The American press maintains that we are fighting against something called the Viet Cong, a small Communist guerilla group. We maintain that the U.S. is fighting against a peasant revolution, a military and political movement supported by the majority of the South Vietnamese peasantry.

From 1902 until the Japanese conquest during World War II, Vietnam was under French colonial rule. The subsistence production of the Vietnamese peasantry was used to support a class of landlords and the French colonial administration. This repression resulted in several unsuccessful peasant uprisings. The biggest, which occured in 1930, was led by Ho Chi Minh, an ardent Vietnamese nationalist who had studied Marxist revolutionary methods in Moscow.

From 1939 to 1943 the Japanese took control of the country. They instituted a hamlet program designed to extract rice from the peasants for war supplies. In the famine produced by the war, two million peasants out of a total of 30 million Vietnamese starved to death.

The result of Japanese control was a major peasant revolt. Ho Chi Minh organized a strong Communist party among the peasants of Vietnam and was able to mobilize over 90,000 guerillas. When the Japanese surrendered on August 14, 1945, the peasant movement controlled enough of the country to call a national congress and to form a new nation-wide government--the Democratic Republic of Vietnam.


A guerilla war cannot be won without a popular base. The repressive governments of the French and the Japanese had created the conditions for revolt. The people who led the revolution were Vietnamese; the people who constituted the base of the movement were the Vietnamese peasantry.

At the time the entire country was solidly behind the revolutionary government. While in power, Ho Chi Minh began extensive programs of land and educational reform. But the new regime was short-lived. In order to re-establish colonial control, the French overthrew Ho Chi Minh's government in the South and reinstated a puppet regime headed by Bao Dai.

French Control Falters

But France was unable to maintain, control over the country-side. Faced with consolidated Communist power backed by the peasantry, they could only have found local support among the disinherited landlords and the remnants of the pre-war colonial administration. Attempts to re-establish the landlords failed, however, and the French were forced to fight a long and increasingly hopeless war against the Viet Minh, the peasant guerilla forces.

With the victory of the Communist movement in China in 1949, the United States became increasingly involved in Southeast Asia. During the Korean War the U.S. expanded its economic and military aid to Laos and Vietnam as a part of the overall "containment" policy against China. By 1954 the Americans were paying 78 percent of the French military budget in Vietnam.

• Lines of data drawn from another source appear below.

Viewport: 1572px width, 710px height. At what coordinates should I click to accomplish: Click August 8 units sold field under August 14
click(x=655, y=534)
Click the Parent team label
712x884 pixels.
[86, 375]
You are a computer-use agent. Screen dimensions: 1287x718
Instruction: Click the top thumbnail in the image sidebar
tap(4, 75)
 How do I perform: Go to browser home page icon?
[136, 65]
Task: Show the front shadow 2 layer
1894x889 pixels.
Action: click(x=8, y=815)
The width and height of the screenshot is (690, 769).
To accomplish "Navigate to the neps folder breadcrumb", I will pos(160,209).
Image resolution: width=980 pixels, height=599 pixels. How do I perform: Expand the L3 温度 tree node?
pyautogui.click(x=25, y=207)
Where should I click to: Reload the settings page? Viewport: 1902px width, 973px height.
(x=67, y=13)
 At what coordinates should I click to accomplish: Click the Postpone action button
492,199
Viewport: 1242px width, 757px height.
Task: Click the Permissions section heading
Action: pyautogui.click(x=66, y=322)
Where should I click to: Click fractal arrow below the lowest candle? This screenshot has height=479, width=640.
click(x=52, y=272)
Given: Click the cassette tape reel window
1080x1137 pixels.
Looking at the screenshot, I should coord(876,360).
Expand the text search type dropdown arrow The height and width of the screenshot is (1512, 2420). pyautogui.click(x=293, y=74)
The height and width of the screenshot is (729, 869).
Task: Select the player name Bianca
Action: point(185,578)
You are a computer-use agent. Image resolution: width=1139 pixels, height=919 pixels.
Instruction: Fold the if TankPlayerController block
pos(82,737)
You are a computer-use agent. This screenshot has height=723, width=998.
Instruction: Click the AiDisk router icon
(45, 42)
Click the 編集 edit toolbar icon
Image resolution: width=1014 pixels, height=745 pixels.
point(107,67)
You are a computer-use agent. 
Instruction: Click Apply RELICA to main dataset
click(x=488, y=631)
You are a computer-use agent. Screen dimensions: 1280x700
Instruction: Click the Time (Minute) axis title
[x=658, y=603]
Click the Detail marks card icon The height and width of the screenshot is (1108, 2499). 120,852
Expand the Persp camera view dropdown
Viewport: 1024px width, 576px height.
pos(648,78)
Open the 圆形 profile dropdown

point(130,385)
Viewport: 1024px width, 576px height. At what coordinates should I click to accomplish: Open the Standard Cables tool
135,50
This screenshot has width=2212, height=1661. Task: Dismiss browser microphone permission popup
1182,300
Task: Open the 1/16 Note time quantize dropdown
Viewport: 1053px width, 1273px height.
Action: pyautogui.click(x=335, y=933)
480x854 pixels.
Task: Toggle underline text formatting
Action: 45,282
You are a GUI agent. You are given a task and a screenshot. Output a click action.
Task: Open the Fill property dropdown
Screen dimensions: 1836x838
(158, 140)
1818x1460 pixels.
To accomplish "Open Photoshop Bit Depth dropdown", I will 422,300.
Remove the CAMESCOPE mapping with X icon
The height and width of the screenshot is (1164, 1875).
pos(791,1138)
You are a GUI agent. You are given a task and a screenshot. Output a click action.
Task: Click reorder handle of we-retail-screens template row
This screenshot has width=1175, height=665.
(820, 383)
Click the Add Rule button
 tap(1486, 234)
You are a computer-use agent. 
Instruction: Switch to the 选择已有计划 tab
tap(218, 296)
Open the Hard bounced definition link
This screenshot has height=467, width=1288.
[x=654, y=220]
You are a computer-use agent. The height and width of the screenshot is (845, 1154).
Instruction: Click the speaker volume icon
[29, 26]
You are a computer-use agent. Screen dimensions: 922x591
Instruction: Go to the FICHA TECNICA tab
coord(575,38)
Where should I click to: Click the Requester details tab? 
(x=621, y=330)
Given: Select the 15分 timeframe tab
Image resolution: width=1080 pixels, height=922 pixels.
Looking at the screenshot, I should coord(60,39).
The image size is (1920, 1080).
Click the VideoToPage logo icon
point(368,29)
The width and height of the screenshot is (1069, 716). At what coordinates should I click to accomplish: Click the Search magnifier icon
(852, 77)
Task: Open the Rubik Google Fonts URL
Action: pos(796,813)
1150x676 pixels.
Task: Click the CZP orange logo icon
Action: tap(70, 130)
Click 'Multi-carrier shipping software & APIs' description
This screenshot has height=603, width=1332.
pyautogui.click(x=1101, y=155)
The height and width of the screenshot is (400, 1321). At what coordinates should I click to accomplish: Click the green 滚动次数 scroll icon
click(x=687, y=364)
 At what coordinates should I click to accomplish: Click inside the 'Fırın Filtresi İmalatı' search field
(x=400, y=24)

Nevertheless, the French colonial regime continued to lose group to the revolutionary Viet Minh from 1946 to 1954. Once more, a popular revolution, based on peasant discontent, broke out. Production and agriculture had already fallen by half; the peasants liberated by the Viet Minh from the burden of rent and excessive taxes were not prepared politically or economically to accept their return.

U.S. Seeks Wider Involvement

By 1954 the French held little more than the Saigon area and were willing to withdraw. But the United States government did not desire a peaceful solution to the Vietnamese war; rather, it wished to internationalize the fighting. Secretary of State John Foster Dulles even offered nuclear weapons to the French government to use against the Viet Minh, but France refused.

After the defeat of the French at Dien Bien Phu, a conference was called in Geneva in May, 1954. The solution worked out there took no account of the support for the Viet Minh among the peasantry throughout Vietnam: it temporarily divided the country along the 17th parallel and established a Franco-American sphere of influence in the South. This division, supported two distinct objectives: the American intention to keep military and diplomatic pressure on China and the British desire to keep Communist control as far north of Malaya as possible. The U.S., however, refused to sign the agreement, merely promising not to violate its provisions.

In this partition, lies the origin of the present crisis in Vietnam. The Geneva accord promised that nation-wide elections would be held in July, 1956, to reunite the North and the South. But the United States had no intenion of permitting the election. As President Eisenhower stated in his memories. "I have never talked or corresponded with a person knowledgeable in Indochinese affairs who did not agree that had elections been held as of the time of fighting, possible 80 percent of the population would have voted for the Communist Ho Chi Minh as their leader." Some observers have estimated that the Viet Minh was even stronger in the South than in the North.